In the entries below, find each line with the word "clock" and return it.

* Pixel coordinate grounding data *
○ ○ ○

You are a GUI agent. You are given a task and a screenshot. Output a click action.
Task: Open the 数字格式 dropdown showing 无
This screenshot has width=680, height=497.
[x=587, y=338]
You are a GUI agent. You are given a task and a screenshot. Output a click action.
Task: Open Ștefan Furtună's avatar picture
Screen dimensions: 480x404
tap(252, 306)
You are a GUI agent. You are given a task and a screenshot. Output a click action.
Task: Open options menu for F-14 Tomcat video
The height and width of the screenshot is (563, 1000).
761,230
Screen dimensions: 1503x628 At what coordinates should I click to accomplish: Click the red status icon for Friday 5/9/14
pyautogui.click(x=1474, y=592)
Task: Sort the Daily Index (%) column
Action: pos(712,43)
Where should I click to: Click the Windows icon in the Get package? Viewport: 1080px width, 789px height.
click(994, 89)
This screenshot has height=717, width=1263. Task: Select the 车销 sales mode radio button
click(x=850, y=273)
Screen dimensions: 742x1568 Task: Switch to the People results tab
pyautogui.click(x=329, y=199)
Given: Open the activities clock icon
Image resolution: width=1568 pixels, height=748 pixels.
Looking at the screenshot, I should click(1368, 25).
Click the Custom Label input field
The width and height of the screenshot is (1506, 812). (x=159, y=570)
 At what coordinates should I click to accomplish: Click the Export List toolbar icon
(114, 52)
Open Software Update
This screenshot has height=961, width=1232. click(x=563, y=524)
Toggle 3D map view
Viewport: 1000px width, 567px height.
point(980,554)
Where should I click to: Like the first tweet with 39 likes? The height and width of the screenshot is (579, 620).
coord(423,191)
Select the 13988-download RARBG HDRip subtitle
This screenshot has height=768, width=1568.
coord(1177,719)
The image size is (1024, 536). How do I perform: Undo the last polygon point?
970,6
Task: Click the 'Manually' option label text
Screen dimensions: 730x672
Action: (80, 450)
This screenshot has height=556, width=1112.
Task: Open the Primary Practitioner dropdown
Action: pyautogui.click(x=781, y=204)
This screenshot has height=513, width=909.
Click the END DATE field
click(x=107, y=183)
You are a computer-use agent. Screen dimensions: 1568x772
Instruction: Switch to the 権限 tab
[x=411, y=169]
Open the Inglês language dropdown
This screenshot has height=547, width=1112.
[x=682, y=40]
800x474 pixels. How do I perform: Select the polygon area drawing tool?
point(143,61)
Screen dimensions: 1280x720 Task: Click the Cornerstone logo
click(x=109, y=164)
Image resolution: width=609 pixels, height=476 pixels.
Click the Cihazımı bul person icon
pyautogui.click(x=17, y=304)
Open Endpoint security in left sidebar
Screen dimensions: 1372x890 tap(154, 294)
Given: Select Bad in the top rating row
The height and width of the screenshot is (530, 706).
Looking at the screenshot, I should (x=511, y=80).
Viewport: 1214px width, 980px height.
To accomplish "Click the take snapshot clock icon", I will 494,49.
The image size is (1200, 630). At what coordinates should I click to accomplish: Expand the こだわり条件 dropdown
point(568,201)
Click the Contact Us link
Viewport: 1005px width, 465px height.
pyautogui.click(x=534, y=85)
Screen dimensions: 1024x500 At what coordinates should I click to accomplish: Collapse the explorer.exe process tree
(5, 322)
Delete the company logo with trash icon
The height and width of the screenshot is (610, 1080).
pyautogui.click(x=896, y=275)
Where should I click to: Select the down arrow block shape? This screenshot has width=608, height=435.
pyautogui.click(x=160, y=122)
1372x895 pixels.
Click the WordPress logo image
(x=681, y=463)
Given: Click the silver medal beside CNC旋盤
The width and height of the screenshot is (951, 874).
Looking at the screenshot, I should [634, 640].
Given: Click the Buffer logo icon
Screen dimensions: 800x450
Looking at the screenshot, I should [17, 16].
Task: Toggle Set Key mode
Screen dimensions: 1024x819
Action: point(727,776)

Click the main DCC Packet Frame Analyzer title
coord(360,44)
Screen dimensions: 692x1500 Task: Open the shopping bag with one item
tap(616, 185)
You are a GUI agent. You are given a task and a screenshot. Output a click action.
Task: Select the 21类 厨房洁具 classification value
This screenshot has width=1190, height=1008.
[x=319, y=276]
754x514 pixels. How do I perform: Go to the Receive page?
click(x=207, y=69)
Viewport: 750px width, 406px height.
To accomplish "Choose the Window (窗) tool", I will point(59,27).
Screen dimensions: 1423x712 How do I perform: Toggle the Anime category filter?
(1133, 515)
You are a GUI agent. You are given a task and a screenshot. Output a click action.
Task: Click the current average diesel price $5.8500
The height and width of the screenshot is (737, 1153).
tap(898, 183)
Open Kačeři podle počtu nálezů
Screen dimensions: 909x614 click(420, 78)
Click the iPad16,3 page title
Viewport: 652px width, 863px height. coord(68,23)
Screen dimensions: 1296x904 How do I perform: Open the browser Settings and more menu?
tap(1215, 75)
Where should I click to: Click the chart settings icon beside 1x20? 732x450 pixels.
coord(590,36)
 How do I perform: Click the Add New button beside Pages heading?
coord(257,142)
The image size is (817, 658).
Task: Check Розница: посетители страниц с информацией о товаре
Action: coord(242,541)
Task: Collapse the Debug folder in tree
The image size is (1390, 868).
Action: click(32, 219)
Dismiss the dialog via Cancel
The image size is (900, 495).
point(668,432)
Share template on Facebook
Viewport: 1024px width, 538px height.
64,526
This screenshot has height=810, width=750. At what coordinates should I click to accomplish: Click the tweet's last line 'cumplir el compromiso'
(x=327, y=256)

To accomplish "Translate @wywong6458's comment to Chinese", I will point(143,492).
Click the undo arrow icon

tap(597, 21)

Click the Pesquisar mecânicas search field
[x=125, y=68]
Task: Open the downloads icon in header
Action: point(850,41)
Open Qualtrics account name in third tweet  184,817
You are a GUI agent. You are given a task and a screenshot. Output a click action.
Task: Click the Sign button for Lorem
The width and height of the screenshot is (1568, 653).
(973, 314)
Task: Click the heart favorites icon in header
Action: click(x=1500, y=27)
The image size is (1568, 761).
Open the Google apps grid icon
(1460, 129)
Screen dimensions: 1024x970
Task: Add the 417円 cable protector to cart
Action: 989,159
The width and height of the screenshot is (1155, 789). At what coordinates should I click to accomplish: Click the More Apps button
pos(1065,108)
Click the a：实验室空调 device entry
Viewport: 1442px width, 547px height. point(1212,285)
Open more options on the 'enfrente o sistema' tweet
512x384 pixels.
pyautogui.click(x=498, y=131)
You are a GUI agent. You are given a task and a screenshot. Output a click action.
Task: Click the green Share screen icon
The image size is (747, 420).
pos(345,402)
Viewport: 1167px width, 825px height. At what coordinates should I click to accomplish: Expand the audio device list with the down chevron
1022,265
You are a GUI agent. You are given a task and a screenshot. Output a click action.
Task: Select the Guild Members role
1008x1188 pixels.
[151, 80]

○ ○ ○

* Reply *
Given: Open the activities clock icon
To accomplish "Click the take snapshot clock icon", I will 494,49.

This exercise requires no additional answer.